Tempting Hongkongers to buy their first pieces
The brainchild of Will Ramsay – who launched the first London edition of the fair – the Affordable Art Fair has become known as the art fair that encourages people to buy their first pieces of art. Ramsay told The South China Morning Post that:
The great thing about the fair is that everyone is a potential collector. When you visit you’ll hopefully find loads of stuff that you like and can afford. […] There is something for every budget and taste.
Touting the slogan “Art for everyone”, the fair aims to open up the art market to a wider audience. This has proved challenging in Hong Kong, a city where “[o]nly 15 percent of visitors actually make a purchase compared with the 40 percent from some Western contemporary art hubs the Fair covers, such as London.”
Fair Director Stephanie Kelly told Marketing Interactive:
The rate of art ownership in Hong Kong is undeniably lower. People in Hong Kong don’t often have art on their walls. It’s relatively harder to drive them to buy their first piece. But it’s a journey. People who come to our Fair in the first year probably wouldn’t buy, in the second year they may start to have purchase intention, and more often people would make purchases on their third-year visit.
Using education to inspire audiences
This year, first-time buyers were made to feel at home in the fair’s relaxed, fun and educational atmosphere. The fair catalogue included lists like “Top Tips for Buying Art”, and this year’s “Gallery Speed Dating” tours introduced visitors to the different styles, media and artists of participating galleries.
Many reported an enjoyable experience. An art student who purchased her first piece at the fair told Art Radar:
There was a lot of cute stuff. The atmosphere was informative but fun and relaxed – not pretentious at all.
Meanwhile, on account of the more affordable prices, seasoned collectors snapped up pieces more spontaneously. A collector and arts professional who had not intended to purchase anything from the fair told Art Radar:
I just came for a quick look, but me and my husband ended up buying something. We’re really happy about it!

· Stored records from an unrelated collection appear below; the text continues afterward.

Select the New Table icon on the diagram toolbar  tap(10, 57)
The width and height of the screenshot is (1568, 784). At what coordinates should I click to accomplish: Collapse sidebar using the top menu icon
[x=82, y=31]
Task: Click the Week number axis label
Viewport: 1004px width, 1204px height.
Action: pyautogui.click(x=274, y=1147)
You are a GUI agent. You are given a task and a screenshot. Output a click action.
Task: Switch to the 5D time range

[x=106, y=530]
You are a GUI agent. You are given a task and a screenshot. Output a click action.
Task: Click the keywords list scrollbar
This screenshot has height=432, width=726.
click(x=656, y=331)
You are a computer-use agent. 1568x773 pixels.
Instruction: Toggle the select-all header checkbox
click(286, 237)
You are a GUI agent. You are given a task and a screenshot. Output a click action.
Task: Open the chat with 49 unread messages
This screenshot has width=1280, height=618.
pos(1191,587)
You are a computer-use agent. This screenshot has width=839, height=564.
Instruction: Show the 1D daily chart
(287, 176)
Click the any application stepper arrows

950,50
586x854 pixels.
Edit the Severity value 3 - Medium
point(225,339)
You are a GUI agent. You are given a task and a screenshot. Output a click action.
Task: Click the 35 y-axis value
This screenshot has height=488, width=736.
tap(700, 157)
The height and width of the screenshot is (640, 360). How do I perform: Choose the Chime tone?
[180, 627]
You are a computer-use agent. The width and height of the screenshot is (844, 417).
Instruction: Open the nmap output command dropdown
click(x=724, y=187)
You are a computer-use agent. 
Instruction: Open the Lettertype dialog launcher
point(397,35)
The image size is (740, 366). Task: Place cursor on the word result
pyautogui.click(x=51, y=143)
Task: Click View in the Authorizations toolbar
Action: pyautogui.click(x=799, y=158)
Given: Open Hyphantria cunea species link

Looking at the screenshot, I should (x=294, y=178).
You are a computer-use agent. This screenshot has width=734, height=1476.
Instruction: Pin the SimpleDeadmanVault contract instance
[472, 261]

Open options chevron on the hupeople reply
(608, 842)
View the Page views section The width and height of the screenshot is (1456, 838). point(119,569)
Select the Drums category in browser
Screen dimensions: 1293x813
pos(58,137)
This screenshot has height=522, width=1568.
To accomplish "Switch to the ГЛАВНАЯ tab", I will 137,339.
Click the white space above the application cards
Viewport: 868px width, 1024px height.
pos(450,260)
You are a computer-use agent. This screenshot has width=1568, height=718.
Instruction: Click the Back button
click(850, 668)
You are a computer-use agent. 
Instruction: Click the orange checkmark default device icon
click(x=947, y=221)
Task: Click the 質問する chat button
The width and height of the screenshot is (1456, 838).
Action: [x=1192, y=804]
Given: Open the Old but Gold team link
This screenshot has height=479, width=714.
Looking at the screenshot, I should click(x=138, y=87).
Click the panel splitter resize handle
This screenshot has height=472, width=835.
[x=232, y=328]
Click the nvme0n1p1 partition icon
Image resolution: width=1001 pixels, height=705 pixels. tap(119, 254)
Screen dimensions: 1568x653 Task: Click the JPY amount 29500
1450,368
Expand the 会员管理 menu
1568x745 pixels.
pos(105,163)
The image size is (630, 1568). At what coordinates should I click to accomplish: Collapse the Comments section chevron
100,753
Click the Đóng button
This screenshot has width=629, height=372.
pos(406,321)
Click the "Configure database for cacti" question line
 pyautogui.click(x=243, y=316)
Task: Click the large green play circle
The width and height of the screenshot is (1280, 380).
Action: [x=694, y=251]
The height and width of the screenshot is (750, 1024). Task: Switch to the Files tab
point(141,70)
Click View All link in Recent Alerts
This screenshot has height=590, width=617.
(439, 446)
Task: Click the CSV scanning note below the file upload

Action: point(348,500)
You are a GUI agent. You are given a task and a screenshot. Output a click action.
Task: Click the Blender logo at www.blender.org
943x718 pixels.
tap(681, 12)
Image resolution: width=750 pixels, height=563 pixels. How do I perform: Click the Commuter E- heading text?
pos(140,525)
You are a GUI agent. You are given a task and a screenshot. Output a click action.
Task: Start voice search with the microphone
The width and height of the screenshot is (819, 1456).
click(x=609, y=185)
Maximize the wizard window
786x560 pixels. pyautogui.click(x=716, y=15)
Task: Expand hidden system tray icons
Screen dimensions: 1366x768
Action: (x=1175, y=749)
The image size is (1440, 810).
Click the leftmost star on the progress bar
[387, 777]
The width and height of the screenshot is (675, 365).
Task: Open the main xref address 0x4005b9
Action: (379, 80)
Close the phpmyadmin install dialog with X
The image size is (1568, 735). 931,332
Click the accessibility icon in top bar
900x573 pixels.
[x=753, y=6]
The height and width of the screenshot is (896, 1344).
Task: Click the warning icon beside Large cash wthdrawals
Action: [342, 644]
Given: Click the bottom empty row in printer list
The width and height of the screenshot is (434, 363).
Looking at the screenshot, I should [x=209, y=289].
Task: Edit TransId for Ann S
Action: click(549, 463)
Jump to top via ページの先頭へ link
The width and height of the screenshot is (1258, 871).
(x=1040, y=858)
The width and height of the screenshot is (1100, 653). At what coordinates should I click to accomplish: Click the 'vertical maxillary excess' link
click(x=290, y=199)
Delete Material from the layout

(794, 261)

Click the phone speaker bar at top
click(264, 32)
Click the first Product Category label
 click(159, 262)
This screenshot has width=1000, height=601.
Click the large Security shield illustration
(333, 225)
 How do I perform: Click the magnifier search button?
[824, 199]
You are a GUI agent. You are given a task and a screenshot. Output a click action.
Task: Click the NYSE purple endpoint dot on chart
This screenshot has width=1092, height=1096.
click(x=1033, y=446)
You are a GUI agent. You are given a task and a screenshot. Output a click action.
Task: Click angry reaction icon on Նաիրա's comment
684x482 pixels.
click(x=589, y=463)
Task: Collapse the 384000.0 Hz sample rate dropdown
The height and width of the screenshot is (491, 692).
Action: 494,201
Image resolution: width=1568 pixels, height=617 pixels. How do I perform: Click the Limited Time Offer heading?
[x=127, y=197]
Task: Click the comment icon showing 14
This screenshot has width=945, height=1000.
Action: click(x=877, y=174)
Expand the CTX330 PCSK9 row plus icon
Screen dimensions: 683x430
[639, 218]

Hongkongers hungry to learn about art
This year’s edition placed an even greater emphasis on education than in previous years. There was a designated education space, a venue for interactive talks, artist demonstrations and creative workshops, as well as a Children’s Art Studio hosted by the Sovereign Art Foundation.
In addition to seeing art being made or even making art themselves, visitors were taught about practical art-ownership knowledge, including tips on hanging artworks, finding the perfect frame, and protecting the artwork from sunlight and humidity.
Kelly told Timeout Magazine that the increased emphasis on education was a response to market research:
We asked our visitors why they come to the fair – 80 percent said they wanted to come and learn about art.
Spotlight on Hong Kong Artists
Another key highlight of the fair was the “Young Talent Hong Kong” exhibition specially curated by veteran local curator Eric Leung Shiu Kee. The show featured ten emerging Hong Kong artists who exhibited experimental new media digital works, including:
- Chan Chi Hau
- Sim Chan
- Dirty Paper
- Hui Hoi Kiu
- Lau Ching Wa
- Tsang Tsz Yeung
- Tung Wing Hong
- Wong Hiu Fung
The theme of the exhibition was for artists to share stories of art-making and life. Tung Wing Hong’s works, for example, explore his bodily experience of the world and at the same time demand audiences to react within his personal sphere.